Your goal -> Up to and including the line that holds "You are a computer-use agent. The", print the data exactly from its first line; do not print the pictures.

Collected data:
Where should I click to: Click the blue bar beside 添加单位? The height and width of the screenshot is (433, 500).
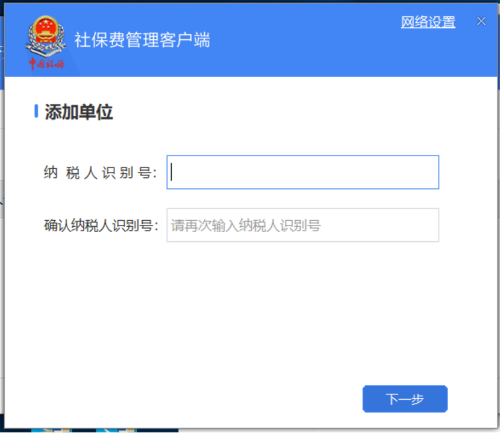coord(36,111)
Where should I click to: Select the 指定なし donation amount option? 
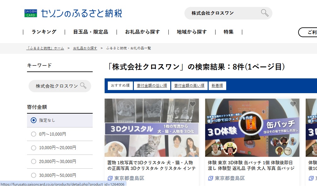point(34,120)
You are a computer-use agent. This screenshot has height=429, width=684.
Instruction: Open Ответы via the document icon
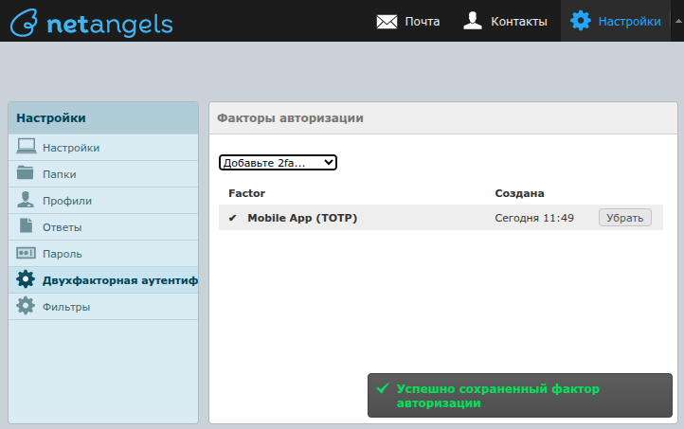click(27, 226)
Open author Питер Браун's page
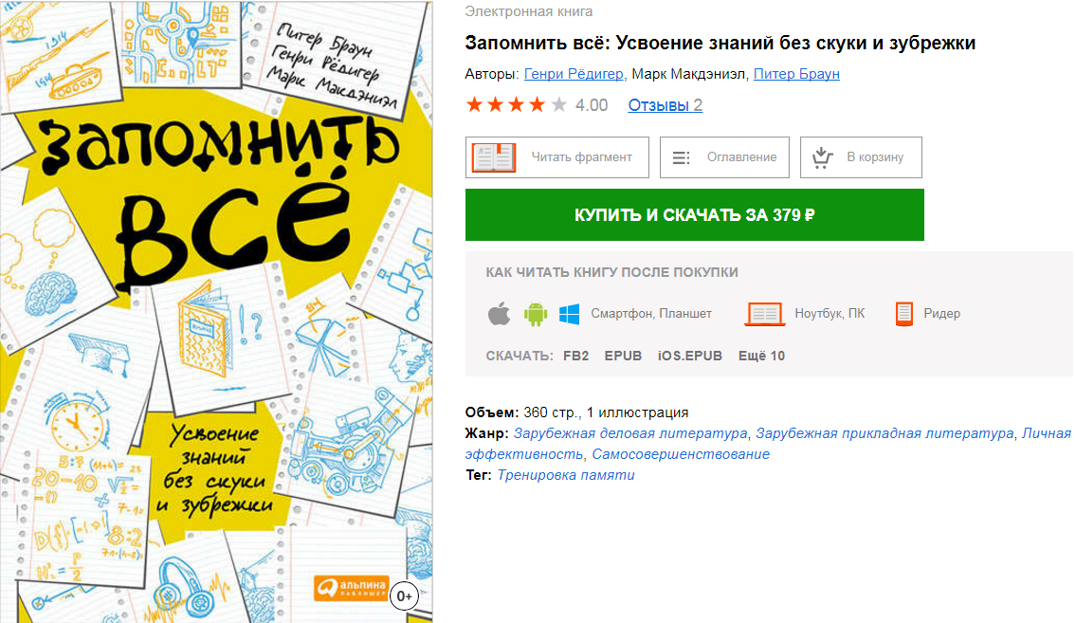Screen dimensions: 1076x623 point(796,74)
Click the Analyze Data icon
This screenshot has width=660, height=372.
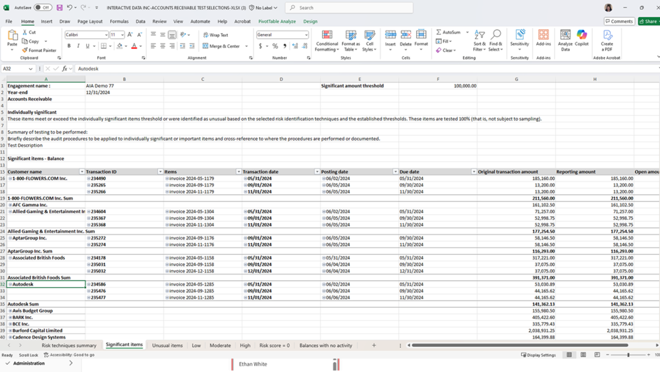[x=566, y=40]
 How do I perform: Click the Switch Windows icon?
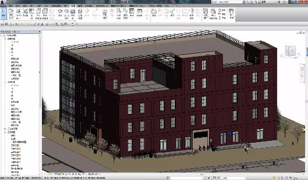(x=205, y=14)
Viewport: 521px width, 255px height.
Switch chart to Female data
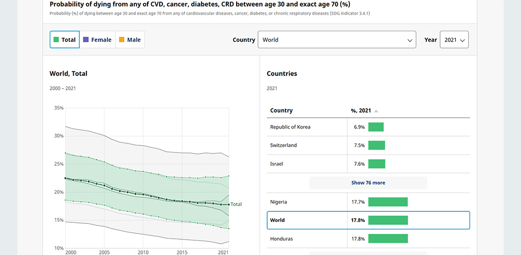97,40
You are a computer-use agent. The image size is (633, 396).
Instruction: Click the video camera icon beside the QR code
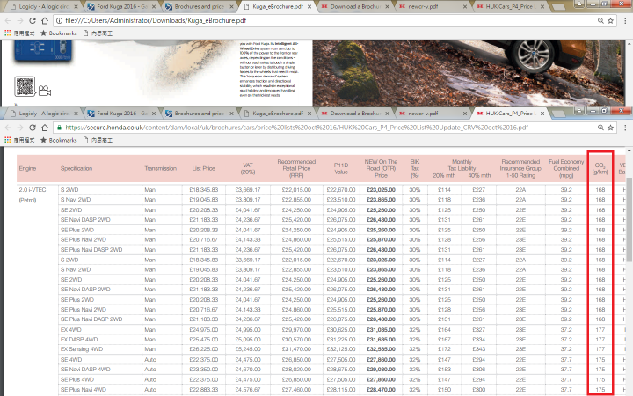(x=45, y=91)
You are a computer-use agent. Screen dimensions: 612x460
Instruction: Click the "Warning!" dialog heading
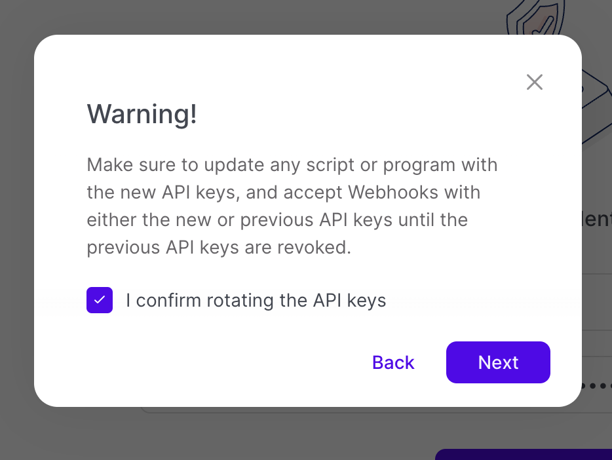coord(142,114)
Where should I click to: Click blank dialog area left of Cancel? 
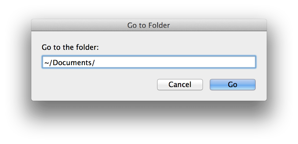tap(96, 85)
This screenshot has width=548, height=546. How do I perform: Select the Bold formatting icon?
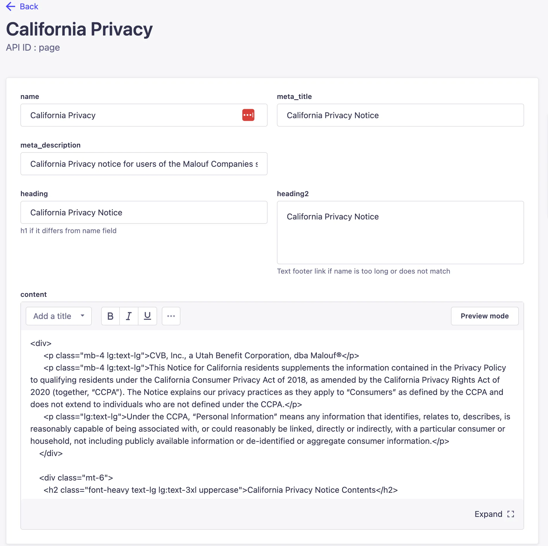(x=110, y=316)
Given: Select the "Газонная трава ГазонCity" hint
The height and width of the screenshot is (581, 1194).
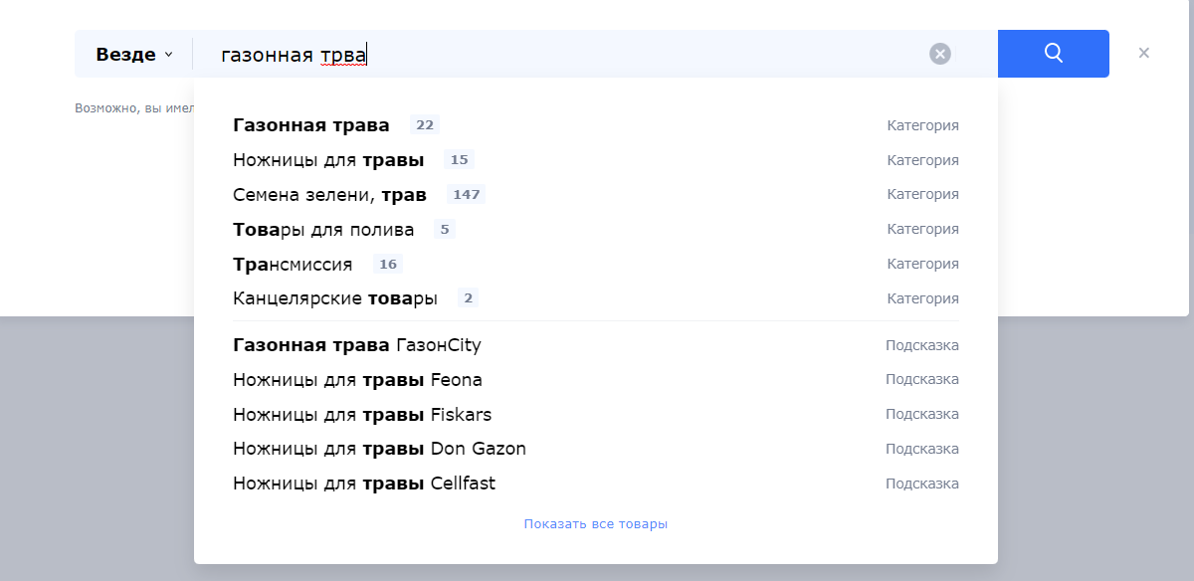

Result ->
Where should I click to: Click the blue bar beside 添加单位? The height and width of the screenshot is (433, 500).
coord(36,111)
Where should I click to: Select the 指定なし donation amount option? 
point(34,120)
You are a computer-use agent. This screenshot has height=429, width=684.
Instruction: Open Ответы via the document icon
click(27, 226)
Open author Питер Браун's page
Screen dimensions: 1076x623 point(796,74)
Click the Analyze Data icon
This screenshot has width=660, height=372.
[x=566, y=40]
 How do I perform: Click the Switch Windows icon?
(x=205, y=14)
Viewport: 521px width, 255px height.
Switch chart to Female data
97,40
You are a computer-use agent. The image size is (633, 396).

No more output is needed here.